*** Raw records

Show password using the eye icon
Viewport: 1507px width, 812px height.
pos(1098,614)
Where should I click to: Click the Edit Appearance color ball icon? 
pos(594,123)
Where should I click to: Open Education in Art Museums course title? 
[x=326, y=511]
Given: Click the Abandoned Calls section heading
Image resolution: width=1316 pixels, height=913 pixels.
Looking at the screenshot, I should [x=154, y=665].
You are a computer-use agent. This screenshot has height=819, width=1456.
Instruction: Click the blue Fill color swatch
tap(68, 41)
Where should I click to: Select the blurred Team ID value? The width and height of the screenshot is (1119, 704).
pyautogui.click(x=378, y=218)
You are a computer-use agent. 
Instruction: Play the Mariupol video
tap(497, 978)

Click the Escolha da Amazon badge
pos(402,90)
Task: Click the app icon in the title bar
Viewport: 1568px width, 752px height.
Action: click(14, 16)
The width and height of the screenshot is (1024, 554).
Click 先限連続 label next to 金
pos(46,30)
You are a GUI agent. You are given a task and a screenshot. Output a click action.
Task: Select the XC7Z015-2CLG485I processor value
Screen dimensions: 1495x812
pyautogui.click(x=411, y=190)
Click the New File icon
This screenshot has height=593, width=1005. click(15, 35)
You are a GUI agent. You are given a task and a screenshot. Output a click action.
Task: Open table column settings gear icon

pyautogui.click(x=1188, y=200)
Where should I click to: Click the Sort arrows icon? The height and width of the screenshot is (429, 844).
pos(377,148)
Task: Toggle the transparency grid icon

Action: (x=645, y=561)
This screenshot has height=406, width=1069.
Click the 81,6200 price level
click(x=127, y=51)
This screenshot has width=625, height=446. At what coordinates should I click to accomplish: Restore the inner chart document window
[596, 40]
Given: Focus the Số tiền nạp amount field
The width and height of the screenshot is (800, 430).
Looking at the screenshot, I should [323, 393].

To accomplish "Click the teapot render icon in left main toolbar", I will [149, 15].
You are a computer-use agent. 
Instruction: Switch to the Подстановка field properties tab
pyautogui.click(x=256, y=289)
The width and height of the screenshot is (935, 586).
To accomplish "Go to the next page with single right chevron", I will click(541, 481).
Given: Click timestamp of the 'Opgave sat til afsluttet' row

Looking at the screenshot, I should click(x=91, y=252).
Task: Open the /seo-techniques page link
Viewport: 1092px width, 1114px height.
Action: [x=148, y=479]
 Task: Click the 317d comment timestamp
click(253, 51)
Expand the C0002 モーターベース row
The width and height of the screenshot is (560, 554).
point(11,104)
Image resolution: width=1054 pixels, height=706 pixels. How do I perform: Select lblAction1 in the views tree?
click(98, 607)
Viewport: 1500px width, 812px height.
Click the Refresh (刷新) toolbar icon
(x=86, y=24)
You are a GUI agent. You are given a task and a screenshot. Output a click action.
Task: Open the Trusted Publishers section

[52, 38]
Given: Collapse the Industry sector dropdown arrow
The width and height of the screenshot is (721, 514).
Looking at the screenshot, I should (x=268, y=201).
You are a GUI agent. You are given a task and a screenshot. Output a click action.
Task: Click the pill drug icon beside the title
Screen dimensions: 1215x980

******

[Exercise requirements] Give the number of lines in the listing that contain the string "field", with case counting, and reply with that number alone.

[Finished task] 2